• [Written exercise] Reproduce the records below word for word, keeping every line as it stands.

[A block of data]
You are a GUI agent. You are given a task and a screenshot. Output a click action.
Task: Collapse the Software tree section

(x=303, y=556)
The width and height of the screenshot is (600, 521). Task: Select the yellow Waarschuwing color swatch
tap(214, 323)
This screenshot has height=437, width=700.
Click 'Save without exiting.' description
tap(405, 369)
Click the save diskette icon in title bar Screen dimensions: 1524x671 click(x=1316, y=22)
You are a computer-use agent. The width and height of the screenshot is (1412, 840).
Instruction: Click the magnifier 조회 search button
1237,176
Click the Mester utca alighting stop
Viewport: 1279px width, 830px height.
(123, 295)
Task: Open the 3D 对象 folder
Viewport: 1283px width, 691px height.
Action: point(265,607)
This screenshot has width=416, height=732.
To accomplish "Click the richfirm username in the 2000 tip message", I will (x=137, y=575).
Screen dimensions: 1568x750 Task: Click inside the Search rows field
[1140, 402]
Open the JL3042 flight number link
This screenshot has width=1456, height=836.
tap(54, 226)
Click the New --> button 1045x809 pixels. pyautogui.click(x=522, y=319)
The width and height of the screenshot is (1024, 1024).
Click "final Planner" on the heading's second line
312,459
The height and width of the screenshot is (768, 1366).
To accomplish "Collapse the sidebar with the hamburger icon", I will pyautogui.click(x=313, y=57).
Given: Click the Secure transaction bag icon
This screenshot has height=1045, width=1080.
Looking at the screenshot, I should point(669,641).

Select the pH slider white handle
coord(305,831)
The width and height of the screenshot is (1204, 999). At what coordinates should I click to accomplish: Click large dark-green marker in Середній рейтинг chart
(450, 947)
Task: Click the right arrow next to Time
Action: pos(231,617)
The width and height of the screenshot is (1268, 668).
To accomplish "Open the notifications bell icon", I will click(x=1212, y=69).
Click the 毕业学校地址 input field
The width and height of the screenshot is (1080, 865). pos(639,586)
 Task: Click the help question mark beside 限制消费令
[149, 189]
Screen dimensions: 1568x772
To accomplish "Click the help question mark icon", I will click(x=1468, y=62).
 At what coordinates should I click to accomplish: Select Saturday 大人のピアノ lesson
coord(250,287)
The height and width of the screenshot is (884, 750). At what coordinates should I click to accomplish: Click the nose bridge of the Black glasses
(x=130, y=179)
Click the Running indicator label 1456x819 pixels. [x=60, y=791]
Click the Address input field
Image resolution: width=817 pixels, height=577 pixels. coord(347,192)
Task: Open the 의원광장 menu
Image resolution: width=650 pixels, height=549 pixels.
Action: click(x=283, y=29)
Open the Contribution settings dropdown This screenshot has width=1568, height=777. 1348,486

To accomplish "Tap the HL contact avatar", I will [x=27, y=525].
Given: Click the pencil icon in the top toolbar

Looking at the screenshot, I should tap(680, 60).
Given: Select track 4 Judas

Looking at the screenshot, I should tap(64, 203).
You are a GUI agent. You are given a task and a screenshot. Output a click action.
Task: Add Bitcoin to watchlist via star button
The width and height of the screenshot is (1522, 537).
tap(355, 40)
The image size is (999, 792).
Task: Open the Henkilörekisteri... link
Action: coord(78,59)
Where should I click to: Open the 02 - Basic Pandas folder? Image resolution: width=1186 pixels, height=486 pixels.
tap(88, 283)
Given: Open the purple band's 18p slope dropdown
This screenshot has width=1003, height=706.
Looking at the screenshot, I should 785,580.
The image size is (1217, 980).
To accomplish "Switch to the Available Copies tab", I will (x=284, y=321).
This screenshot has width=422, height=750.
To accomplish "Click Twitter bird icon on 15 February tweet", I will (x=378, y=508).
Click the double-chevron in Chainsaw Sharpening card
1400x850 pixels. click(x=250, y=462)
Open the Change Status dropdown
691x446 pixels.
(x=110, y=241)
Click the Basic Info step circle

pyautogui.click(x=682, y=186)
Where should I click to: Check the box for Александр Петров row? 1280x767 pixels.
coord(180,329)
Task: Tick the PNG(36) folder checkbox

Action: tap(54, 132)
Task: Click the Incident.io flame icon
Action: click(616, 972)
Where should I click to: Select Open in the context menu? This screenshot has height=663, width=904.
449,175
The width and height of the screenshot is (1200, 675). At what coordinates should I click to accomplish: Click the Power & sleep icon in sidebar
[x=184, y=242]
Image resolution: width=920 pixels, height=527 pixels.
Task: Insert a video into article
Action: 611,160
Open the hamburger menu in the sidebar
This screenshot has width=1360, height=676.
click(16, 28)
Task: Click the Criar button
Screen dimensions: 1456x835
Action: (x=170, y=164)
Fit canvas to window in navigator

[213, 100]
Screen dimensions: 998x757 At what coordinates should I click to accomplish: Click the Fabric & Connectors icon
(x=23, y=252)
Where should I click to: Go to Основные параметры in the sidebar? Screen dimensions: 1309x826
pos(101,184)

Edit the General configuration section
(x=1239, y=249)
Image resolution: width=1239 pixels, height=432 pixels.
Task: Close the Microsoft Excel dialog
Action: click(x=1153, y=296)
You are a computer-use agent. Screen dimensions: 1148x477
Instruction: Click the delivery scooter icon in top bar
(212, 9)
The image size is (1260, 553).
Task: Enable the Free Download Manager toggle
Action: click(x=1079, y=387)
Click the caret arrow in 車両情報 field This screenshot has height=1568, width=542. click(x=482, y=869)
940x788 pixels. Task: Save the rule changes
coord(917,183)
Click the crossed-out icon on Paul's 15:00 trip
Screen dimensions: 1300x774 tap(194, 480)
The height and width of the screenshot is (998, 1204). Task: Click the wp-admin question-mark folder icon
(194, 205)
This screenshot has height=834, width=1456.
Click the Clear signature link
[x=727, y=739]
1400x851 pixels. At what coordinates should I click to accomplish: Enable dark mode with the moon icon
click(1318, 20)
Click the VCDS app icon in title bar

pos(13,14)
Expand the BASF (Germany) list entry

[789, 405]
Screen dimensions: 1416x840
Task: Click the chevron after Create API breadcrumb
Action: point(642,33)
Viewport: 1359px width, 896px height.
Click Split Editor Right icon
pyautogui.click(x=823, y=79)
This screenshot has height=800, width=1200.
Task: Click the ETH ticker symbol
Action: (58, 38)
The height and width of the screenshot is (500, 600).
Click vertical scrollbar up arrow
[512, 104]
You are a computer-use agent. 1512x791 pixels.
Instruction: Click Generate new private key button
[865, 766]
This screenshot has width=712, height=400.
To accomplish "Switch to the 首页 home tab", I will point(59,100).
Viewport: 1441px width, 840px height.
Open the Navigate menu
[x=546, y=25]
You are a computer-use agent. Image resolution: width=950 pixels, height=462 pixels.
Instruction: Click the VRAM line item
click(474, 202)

• [Written answer]
You are a GUI agent. You are given a task and a screenshot. Output a click action.
Task: Collapse the Software tree section

(x=303, y=556)
The width and height of the screenshot is (600, 521). Task: Select the yellow Waarschuwing color swatch
tap(214, 323)
This screenshot has height=437, width=700.
Click 'Save without exiting.' description
tap(405, 369)
Click the save diskette icon in title bar Screen dimensions: 1524x671 click(x=1316, y=22)
You are a computer-use agent. The width and height of the screenshot is (1412, 840).
Instruction: Click the magnifier 조회 search button
1237,176
Click the Mester utca alighting stop
Viewport: 1279px width, 830px height.
(123, 295)
Task: Open the 3D 对象 folder
Viewport: 1283px width, 691px height.
Action: point(265,607)
This screenshot has width=416, height=732.
To accomplish "Click the richfirm username in the 2000 tip message", I will (x=137, y=575).
Screen dimensions: 1568x750 Task: Click inside the Search rows field
[1140, 402]
Open the JL3042 flight number link
This screenshot has width=1456, height=836.
tap(54, 226)
Click the New --> button 1045x809 pixels. pyautogui.click(x=522, y=319)
The width and height of the screenshot is (1024, 1024).
Click "final Planner" on the heading's second line
312,459
The height and width of the screenshot is (768, 1366).
To accomplish "Collapse the sidebar with the hamburger icon", I will pyautogui.click(x=313, y=57).
Given: Click the Secure transaction bag icon
This screenshot has height=1045, width=1080.
Looking at the screenshot, I should point(669,641).

Select the pH slider white handle
coord(305,831)
The width and height of the screenshot is (1204, 999). At what coordinates should I click to accomplish: Click large dark-green marker in Середній рейтинг chart
(450, 947)
Task: Click the right arrow next to Time
Action: pos(231,617)
The width and height of the screenshot is (1268, 668).
To accomplish "Open the notifications bell icon", I will click(x=1212, y=69).
Click the 毕业学校地址 input field
The width and height of the screenshot is (1080, 865). pos(639,586)
 Task: Click the help question mark beside 限制消费令
[149, 189]
Screen dimensions: 1568x772
To accomplish "Click the help question mark icon", I will click(x=1468, y=62).
 At what coordinates should I click to accomplish: Select Saturday 大人のピアノ lesson
coord(250,287)
The height and width of the screenshot is (884, 750). At what coordinates should I click to accomplish: Click the nose bridge of the Black glasses
(x=130, y=179)
Click the Running indicator label 1456x819 pixels. [x=60, y=791]
Click the Address input field
Image resolution: width=817 pixels, height=577 pixels. coord(347,192)
Task: Open the 의원광장 menu
Image resolution: width=650 pixels, height=549 pixels.
Action: click(x=283, y=29)
Open the Contribution settings dropdown This screenshot has width=1568, height=777. 1348,486

To accomplish "Tap the HL contact avatar", I will [x=27, y=525].
Given: Click the pencil icon in the top toolbar

Looking at the screenshot, I should tap(680, 60).
Given: Select track 4 Judas

Looking at the screenshot, I should tap(64, 203).
You are a GUI agent. You are given a task and a screenshot. Output a click action.
Task: Add Bitcoin to watchlist via star button
The width and height of the screenshot is (1522, 537).
tap(355, 40)
The image size is (999, 792).
Task: Open the Henkilörekisteri... link
Action: coord(78,59)
Where should I click to: Open the 02 - Basic Pandas folder? Image resolution: width=1186 pixels, height=486 pixels.
tap(88, 283)
Given: Open the purple band's 18p slope dropdown
This screenshot has width=1003, height=706.
Looking at the screenshot, I should 785,580.
The image size is (1217, 980).
To accomplish "Switch to the Available Copies tab", I will (x=284, y=321).
This screenshot has width=422, height=750.
To accomplish "Click Twitter bird icon on 15 February tweet", I will (x=378, y=508).
Click the double-chevron in Chainsaw Sharpening card
1400x850 pixels. click(x=250, y=462)
Open the Change Status dropdown
691x446 pixels.
(x=110, y=241)
Click the Basic Info step circle

pyautogui.click(x=682, y=186)
Where should I click to: Check the box for Александр Петров row? 1280x767 pixels.
coord(180,329)
Task: Tick the PNG(36) folder checkbox

Action: tap(54, 132)
Task: Click the Incident.io flame icon
Action: click(616, 972)
Where should I click to: Select Open in the context menu? This screenshot has height=663, width=904.
449,175
The width and height of the screenshot is (1200, 675). At what coordinates should I click to accomplish: Click the Power & sleep icon in sidebar
[x=184, y=242]
Image resolution: width=920 pixels, height=527 pixels.
Task: Insert a video into article
Action: 611,160
Open the hamburger menu in the sidebar
This screenshot has width=1360, height=676.
click(16, 28)
Task: Click the Criar button
Screen dimensions: 1456x835
Action: (x=170, y=164)
Fit canvas to window in navigator

[213, 100]
Screen dimensions: 998x757 At what coordinates should I click to accomplish: Click the Fabric & Connectors icon
(x=23, y=252)
Where should I click to: Go to Основные параметры in the sidebar? Screen dimensions: 1309x826
pos(101,184)

Edit the General configuration section
(x=1239, y=249)
Image resolution: width=1239 pixels, height=432 pixels.
Task: Close the Microsoft Excel dialog
Action: click(x=1153, y=296)
You are a computer-use agent. Screen dimensions: 1148x477
Instruction: Click the delivery scooter icon in top bar
(212, 9)
The image size is (1260, 553).
Task: Enable the Free Download Manager toggle
Action: click(x=1079, y=387)
Click the caret arrow in 車両情報 field This screenshot has height=1568, width=542. click(x=482, y=869)
940x788 pixels. Task: Save the rule changes
coord(917,183)
Click the crossed-out icon on Paul's 15:00 trip
Screen dimensions: 1300x774 tap(194, 480)
The height and width of the screenshot is (998, 1204). Task: Click the wp-admin question-mark folder icon
(194, 205)
This screenshot has height=834, width=1456.
Click the Clear signature link
[x=727, y=739]
1400x851 pixels. At what coordinates should I click to accomplish: Enable dark mode with the moon icon
click(1318, 20)
Click the VCDS app icon in title bar

pos(13,14)
Expand the BASF (Germany) list entry

[789, 405]
Screen dimensions: 1416x840
Task: Click the chevron after Create API breadcrumb
Action: point(642,33)
Viewport: 1359px width, 896px height.
Click Split Editor Right icon
pyautogui.click(x=823, y=79)
This screenshot has height=800, width=1200.
Task: Click the ETH ticker symbol
Action: (58, 38)
The height and width of the screenshot is (500, 600).
Click vertical scrollbar up arrow
[512, 104]
You are a computer-use agent. 1512x791 pixels.
Instruction: Click Generate new private key button
[865, 766]
This screenshot has width=712, height=400.
To accomplish "Switch to the 首页 home tab", I will point(59,100).
Viewport: 1441px width, 840px height.
Open the Navigate menu
[x=546, y=25]
You are a computer-use agent. Image resolution: width=950 pixels, height=462 pixels.
Instruction: Click the VRAM line item
click(474, 202)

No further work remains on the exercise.